Of course, the overt nature of the scenario, wherein a grown man walks through life talking with a fake accent through a beaver hand puppet, eventually grates on his family and Walter himself, seeing as everyone wants this image to be the real him regardless of the very real, masked suffering underneath it all.

Oddly enough, the one thing that never works in this ode to depression and social insanity is the central premise of the beaver. Sure, it lends itself to the overriding theme symbolically and is necessary for the film to exist, but the melancholic tone of the story never meshes with the audacity of the situation, especially when Foster directs all internal conflict between Walter and the puppet with stationary observations that anthropomorphize the beaver through reaction only.

More interesting is the fact that this doesn't hinder the overall impact, rather it merely detracts from the many other fully realized and emotionally complex moments with the more identifiable and engaging Porter.
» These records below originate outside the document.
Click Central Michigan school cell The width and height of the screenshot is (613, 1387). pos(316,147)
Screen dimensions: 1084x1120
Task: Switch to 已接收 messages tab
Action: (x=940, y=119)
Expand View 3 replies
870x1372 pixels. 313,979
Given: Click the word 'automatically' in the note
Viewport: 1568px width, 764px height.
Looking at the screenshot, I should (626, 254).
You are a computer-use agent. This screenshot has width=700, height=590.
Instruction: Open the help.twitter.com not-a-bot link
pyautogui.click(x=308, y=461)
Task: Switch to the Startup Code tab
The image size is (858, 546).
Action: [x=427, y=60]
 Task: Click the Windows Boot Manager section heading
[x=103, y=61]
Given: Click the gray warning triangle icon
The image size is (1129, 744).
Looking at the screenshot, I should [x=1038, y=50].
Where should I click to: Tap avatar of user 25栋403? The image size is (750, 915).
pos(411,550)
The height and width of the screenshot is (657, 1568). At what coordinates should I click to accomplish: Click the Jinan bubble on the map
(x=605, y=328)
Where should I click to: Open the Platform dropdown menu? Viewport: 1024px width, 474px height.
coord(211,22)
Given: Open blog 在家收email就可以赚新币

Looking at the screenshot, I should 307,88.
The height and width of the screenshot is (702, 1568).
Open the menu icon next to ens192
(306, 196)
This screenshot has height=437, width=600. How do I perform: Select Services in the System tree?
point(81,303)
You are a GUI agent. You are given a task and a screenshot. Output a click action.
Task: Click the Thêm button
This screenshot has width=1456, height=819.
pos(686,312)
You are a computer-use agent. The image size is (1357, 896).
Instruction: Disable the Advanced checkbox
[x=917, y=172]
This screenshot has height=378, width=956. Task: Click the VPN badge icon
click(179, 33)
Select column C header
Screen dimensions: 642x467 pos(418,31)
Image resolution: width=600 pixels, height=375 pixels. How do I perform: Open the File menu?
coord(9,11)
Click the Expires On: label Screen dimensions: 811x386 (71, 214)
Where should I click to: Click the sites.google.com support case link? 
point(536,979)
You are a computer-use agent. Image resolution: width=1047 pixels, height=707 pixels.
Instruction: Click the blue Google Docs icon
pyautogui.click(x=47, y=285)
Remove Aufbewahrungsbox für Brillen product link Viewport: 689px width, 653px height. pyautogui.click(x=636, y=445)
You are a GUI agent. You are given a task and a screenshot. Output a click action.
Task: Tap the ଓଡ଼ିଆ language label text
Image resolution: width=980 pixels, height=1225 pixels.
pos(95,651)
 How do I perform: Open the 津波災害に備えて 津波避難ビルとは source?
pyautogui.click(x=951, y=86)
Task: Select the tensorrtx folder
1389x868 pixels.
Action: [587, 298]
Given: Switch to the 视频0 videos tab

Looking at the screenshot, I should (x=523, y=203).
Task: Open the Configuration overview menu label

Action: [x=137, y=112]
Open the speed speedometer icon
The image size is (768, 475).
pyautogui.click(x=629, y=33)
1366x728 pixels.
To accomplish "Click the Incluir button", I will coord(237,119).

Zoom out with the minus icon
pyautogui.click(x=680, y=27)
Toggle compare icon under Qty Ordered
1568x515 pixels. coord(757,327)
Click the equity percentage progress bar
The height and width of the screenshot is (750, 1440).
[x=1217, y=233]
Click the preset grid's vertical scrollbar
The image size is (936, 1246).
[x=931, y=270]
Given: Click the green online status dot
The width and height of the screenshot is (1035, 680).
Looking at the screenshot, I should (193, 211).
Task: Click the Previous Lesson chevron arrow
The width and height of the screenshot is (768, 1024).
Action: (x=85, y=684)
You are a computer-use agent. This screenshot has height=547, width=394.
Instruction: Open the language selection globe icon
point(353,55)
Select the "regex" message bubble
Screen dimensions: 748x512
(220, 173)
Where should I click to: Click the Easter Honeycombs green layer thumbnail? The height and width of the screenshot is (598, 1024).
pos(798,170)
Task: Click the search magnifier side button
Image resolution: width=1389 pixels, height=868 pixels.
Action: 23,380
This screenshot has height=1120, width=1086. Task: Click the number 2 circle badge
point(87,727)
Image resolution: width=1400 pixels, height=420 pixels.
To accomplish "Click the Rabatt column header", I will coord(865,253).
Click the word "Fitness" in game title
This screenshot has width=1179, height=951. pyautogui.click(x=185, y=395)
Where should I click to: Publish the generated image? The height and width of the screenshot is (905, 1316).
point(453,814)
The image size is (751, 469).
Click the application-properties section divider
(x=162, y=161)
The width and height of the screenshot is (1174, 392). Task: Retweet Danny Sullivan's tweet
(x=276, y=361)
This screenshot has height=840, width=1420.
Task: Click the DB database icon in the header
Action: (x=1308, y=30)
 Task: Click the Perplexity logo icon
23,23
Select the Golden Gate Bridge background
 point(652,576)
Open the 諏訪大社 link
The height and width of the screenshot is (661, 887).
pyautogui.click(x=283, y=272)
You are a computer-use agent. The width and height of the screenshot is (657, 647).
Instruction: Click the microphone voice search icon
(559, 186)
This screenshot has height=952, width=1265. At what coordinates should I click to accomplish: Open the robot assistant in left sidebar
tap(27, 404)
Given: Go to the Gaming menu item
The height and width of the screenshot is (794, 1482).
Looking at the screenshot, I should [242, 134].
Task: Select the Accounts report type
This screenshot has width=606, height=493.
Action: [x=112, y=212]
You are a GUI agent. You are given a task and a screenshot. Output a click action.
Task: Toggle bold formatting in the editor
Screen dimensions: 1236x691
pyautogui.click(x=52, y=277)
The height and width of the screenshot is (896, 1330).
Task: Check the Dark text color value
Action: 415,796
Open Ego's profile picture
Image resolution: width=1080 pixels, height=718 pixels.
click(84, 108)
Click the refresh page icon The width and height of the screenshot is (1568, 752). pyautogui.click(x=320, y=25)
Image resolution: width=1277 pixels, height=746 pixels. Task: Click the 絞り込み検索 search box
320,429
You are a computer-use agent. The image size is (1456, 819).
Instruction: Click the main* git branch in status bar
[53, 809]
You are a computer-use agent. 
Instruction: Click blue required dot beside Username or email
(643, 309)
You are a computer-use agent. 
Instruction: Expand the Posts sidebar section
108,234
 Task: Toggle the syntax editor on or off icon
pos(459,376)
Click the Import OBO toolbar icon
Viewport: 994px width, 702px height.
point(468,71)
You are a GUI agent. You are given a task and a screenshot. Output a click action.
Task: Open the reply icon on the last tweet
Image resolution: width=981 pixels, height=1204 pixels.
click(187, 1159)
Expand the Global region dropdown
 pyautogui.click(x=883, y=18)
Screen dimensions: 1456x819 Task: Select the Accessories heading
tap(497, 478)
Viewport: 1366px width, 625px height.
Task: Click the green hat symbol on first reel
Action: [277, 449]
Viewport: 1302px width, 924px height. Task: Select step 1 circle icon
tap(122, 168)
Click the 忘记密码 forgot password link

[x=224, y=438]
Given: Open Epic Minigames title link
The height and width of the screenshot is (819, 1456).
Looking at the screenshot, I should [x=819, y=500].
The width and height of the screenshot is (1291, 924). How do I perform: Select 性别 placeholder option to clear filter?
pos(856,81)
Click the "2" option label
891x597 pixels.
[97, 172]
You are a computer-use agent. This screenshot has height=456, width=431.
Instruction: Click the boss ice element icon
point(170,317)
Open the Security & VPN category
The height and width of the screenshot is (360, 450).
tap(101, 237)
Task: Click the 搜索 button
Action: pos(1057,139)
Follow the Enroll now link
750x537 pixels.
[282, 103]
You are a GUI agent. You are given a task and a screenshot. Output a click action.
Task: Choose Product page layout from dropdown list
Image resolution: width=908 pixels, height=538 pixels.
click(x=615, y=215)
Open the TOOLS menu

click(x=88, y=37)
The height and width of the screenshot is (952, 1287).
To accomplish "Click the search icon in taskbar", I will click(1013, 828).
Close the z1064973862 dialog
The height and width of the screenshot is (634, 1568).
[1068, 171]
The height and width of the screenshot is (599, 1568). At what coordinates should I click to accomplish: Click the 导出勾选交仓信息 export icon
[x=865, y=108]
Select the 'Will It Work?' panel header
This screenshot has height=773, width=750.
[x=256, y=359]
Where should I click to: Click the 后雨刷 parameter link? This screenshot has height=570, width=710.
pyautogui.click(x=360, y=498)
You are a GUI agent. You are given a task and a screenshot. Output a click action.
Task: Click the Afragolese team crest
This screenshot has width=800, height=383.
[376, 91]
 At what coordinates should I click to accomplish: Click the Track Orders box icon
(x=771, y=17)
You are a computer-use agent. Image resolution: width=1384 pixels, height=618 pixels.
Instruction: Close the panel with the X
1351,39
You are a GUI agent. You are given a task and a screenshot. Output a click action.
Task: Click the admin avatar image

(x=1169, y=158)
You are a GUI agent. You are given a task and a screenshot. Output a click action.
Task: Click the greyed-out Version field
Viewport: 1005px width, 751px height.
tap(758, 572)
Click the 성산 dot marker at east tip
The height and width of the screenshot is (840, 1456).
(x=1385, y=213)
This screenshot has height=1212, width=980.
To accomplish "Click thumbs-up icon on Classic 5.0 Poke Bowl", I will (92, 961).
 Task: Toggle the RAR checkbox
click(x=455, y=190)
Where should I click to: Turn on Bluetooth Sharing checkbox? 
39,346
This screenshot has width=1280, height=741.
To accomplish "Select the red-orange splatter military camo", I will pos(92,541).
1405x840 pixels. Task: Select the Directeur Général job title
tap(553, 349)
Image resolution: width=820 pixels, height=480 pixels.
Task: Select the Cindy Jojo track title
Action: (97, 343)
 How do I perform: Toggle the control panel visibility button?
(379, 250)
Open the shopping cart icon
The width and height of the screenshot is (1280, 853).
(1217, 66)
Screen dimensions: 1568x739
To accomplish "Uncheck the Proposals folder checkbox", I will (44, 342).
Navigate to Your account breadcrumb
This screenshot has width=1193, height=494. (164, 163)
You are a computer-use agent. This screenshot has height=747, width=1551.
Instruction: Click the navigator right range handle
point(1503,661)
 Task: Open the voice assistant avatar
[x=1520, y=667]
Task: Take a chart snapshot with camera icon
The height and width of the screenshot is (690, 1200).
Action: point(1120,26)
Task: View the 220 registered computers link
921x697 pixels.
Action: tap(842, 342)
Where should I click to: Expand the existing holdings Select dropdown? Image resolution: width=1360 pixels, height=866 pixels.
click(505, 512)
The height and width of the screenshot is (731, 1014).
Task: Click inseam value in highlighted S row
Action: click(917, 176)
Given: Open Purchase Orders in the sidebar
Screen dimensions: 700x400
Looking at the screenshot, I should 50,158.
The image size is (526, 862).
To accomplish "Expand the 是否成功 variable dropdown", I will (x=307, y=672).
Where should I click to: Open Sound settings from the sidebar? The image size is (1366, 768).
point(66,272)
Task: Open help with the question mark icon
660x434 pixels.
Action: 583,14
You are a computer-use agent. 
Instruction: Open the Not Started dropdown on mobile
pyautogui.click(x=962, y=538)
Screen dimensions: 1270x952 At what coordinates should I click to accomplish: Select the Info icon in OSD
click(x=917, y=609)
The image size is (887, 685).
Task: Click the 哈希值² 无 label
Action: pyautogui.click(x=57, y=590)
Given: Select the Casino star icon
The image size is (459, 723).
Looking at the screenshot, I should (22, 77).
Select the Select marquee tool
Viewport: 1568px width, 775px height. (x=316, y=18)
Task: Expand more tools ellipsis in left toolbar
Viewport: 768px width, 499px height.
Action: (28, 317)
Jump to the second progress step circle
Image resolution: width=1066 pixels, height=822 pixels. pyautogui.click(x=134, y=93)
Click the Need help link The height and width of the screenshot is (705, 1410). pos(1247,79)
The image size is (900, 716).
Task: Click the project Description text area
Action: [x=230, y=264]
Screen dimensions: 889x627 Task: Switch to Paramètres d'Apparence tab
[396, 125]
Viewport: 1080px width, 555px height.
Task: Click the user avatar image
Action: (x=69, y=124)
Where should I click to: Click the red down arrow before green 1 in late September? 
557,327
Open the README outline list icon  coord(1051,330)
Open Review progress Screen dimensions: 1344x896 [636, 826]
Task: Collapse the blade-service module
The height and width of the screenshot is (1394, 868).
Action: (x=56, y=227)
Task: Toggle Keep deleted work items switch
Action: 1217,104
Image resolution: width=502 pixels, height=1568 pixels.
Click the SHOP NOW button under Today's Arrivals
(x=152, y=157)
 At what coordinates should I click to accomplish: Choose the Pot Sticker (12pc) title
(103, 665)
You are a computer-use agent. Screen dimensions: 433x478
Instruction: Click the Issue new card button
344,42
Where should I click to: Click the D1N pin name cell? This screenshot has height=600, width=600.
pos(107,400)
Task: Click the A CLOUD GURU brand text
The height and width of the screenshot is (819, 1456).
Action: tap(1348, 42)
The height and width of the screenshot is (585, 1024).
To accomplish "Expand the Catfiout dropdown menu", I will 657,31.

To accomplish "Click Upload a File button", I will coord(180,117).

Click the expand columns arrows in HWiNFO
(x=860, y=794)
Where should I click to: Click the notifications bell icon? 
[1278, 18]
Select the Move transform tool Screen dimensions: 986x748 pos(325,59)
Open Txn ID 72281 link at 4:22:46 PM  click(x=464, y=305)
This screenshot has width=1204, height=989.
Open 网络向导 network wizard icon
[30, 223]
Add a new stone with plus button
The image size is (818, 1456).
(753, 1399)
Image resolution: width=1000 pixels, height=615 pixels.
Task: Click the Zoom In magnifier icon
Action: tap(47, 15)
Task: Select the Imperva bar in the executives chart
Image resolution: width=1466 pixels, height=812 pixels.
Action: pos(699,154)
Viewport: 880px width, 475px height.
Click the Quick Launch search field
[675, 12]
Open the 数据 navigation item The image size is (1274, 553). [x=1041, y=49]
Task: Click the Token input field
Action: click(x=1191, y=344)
His fear of becoming his father manifests itself in active modes of self-hatred. He similarly disengages from his personality by writing papers and speeches for his peers, diving deep into their psychology to find an adjacent form of identity. This becomes problematic when he attempts to write a graduation speech for the seemingly perfect and peppy Norah (Jennifer Lawrence), whose masked sadness and false presentation stir repressed emotions and feelings of connection.

It's this secondary storyline of reluctant passion in an insane world where everyone is walking around pretending that everything is okay that gives heart and centre to what is ostensibly a tonally inconsistent, but powerful social critique that's equal parts emotion and intellect.